もし仮に、どうしても再配置が必要だとすれば、それを国(たぶん厚生省官僚)の手に委ねるのではなく、医師の自治を確保すべきだと思います。
その点で、医局人事はある種の自治権であったように思えます。外部から見ればですが。
医局復活はもはや不可能と聞きましたが、医師主導で何らかそれに代わる人事制度を構築しなければ、奴隷化は必至ではないでしょうか。

前後に相当量のコメントがあるのでこの部分だけでは「???」かもしれませんが、詳しくは1/3分のエントリーのコメント欄をご参照ください。

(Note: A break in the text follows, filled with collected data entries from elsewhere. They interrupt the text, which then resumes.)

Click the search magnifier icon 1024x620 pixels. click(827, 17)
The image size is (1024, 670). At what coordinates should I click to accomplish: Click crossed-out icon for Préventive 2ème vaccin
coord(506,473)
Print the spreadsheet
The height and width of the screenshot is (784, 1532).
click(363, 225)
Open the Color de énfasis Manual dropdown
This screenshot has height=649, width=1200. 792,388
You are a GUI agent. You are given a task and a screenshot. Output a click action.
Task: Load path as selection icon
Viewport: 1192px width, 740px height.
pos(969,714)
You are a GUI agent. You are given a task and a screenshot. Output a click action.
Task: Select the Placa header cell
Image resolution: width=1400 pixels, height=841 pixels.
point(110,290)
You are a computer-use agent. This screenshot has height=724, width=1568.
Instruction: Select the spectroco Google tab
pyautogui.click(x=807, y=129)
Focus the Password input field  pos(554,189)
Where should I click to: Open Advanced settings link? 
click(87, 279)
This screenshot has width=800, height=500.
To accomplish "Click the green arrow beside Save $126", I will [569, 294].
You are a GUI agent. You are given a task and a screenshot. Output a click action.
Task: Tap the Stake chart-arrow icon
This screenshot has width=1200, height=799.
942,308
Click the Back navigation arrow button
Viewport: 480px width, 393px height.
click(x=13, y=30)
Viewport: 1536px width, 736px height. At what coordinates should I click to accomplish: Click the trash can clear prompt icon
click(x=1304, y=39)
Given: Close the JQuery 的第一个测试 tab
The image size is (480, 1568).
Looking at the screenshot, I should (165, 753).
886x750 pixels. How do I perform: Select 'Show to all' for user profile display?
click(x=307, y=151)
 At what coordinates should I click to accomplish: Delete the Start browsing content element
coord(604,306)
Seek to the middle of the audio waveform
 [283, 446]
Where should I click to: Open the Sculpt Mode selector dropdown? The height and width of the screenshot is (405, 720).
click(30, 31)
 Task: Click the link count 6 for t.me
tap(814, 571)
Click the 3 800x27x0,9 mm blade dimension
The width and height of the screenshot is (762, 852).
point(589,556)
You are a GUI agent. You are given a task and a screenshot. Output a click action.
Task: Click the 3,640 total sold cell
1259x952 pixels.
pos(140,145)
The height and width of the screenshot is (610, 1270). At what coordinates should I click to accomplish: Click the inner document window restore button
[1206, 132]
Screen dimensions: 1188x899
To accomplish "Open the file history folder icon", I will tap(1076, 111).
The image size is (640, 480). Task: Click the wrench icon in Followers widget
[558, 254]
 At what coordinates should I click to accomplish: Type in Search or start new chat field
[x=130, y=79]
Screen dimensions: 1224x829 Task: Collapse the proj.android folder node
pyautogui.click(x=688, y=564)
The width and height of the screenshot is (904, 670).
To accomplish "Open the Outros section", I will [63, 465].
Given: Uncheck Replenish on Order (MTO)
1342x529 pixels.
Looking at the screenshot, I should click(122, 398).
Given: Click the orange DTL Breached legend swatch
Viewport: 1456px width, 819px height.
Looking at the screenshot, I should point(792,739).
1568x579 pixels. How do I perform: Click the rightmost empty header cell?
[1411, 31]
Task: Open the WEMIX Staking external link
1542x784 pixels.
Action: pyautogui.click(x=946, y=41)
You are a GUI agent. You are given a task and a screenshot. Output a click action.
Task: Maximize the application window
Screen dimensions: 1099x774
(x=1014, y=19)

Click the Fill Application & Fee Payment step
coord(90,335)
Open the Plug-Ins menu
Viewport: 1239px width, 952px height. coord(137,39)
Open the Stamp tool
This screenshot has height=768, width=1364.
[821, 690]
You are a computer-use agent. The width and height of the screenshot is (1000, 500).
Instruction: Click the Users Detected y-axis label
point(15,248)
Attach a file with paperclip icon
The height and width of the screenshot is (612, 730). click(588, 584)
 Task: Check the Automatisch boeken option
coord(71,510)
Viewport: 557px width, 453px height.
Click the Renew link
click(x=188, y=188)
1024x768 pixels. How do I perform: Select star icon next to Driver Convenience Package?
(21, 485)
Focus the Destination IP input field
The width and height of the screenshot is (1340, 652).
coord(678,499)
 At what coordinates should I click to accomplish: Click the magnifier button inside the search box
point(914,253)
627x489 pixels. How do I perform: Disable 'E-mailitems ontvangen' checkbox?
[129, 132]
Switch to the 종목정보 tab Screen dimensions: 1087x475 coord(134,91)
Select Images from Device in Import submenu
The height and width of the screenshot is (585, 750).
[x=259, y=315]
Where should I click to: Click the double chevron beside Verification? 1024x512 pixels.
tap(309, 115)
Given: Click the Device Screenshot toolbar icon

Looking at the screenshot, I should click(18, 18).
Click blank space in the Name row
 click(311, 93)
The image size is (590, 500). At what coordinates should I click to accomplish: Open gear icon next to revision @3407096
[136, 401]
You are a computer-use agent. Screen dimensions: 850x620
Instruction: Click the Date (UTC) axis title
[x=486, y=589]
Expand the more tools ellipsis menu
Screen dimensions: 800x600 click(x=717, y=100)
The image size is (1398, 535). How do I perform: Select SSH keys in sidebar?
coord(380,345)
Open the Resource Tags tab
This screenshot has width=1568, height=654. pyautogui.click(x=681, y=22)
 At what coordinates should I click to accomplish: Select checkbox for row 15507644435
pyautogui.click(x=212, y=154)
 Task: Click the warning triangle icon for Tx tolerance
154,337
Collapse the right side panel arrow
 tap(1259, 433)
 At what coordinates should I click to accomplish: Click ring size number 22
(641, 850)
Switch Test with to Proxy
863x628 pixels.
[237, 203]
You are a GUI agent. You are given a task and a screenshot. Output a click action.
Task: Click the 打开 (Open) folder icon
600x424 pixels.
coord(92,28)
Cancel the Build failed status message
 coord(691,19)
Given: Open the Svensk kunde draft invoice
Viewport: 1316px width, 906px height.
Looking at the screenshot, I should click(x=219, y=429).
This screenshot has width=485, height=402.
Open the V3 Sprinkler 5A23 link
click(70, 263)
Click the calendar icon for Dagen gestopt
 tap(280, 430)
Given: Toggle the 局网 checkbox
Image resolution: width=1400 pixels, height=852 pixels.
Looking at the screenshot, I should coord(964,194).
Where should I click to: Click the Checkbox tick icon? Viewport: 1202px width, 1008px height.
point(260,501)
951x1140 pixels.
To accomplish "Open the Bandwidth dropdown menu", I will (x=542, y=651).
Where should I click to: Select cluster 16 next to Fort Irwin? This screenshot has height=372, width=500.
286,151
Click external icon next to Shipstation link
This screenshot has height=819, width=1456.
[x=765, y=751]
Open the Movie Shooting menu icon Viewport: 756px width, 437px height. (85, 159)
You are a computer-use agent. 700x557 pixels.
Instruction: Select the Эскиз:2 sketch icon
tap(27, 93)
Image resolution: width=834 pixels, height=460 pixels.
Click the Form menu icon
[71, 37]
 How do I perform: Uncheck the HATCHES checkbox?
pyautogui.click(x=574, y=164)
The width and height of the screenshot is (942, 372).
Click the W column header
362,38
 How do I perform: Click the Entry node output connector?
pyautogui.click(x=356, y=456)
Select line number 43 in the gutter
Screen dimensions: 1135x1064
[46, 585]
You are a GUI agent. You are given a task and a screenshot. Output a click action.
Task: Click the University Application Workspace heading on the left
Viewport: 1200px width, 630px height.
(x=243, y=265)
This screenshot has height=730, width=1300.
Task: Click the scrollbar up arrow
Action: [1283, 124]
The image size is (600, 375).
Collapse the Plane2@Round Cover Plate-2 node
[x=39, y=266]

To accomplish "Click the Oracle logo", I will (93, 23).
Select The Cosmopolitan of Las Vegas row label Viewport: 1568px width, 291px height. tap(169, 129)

この中で取り上げたいのは医師の再配置問題です。もう少しだけコメントの流れを解説すれば、地方僻地の医師不足に僻地勤務義務化の話があり、国が主導の強制配置より医師が主導する自治的な人事システムの構築が必要だという意見です。誠に正論ですし、私も何度か取り上げかけています。ただし相当な難題です。どうアプローチしても答えが出にくい大問題です。今日は申し訳ありませんが、それなりの解答を出す気はありません。気が無いというより全然見つかっていないので、問題点だけを挙げて難しさを解説するレベルにさせて頂きます。

実は解説するのも難しい問題なのですが、少しでも分かりやすくするために従来の医局人事が成立していた理由から入りたいと思います。医局人事が成立した理由がそのまま新たな人事システムが構築しにくい理由になるような気がするからです。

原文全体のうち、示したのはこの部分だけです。